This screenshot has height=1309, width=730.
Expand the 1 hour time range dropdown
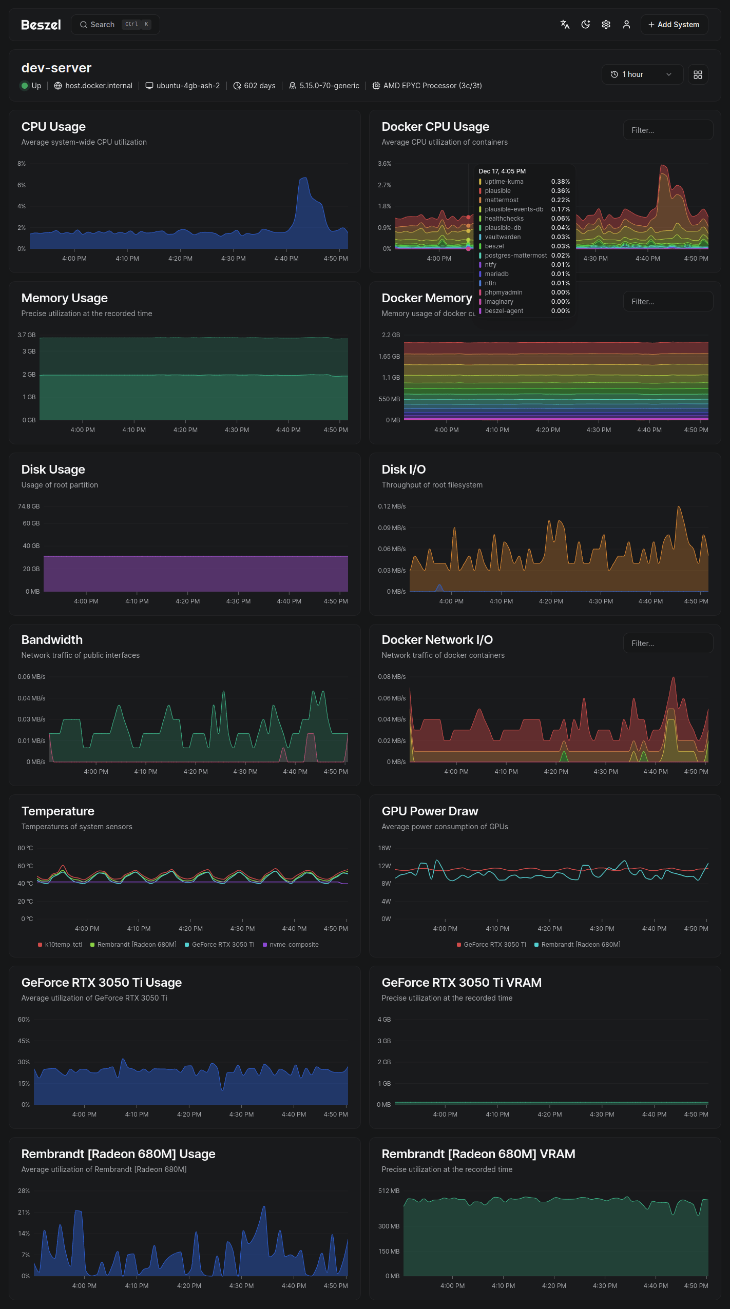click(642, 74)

==

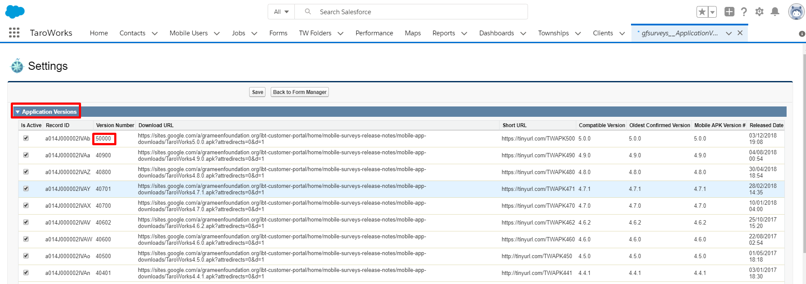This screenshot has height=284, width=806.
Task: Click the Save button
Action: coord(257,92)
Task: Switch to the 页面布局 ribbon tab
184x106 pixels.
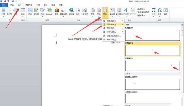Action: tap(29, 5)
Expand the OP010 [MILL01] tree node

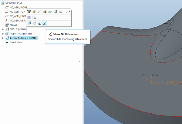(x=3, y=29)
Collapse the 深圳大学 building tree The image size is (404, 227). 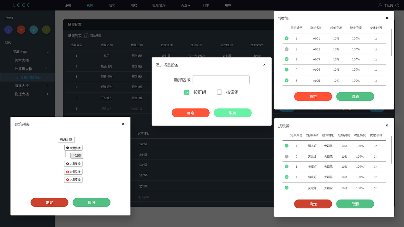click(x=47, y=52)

Task prompt:
Rename "time range" to "date range" in the items, beginning at the line that has "This screenshot has height=1309, width=730." and stopping after the line that has "click(642, 74)", and give back only those lines with nothing else changed. Leave the pictures out.

Response to this task:
This screenshot has height=1309, width=730.
Expand the 1 hour date range dropdown
click(642, 74)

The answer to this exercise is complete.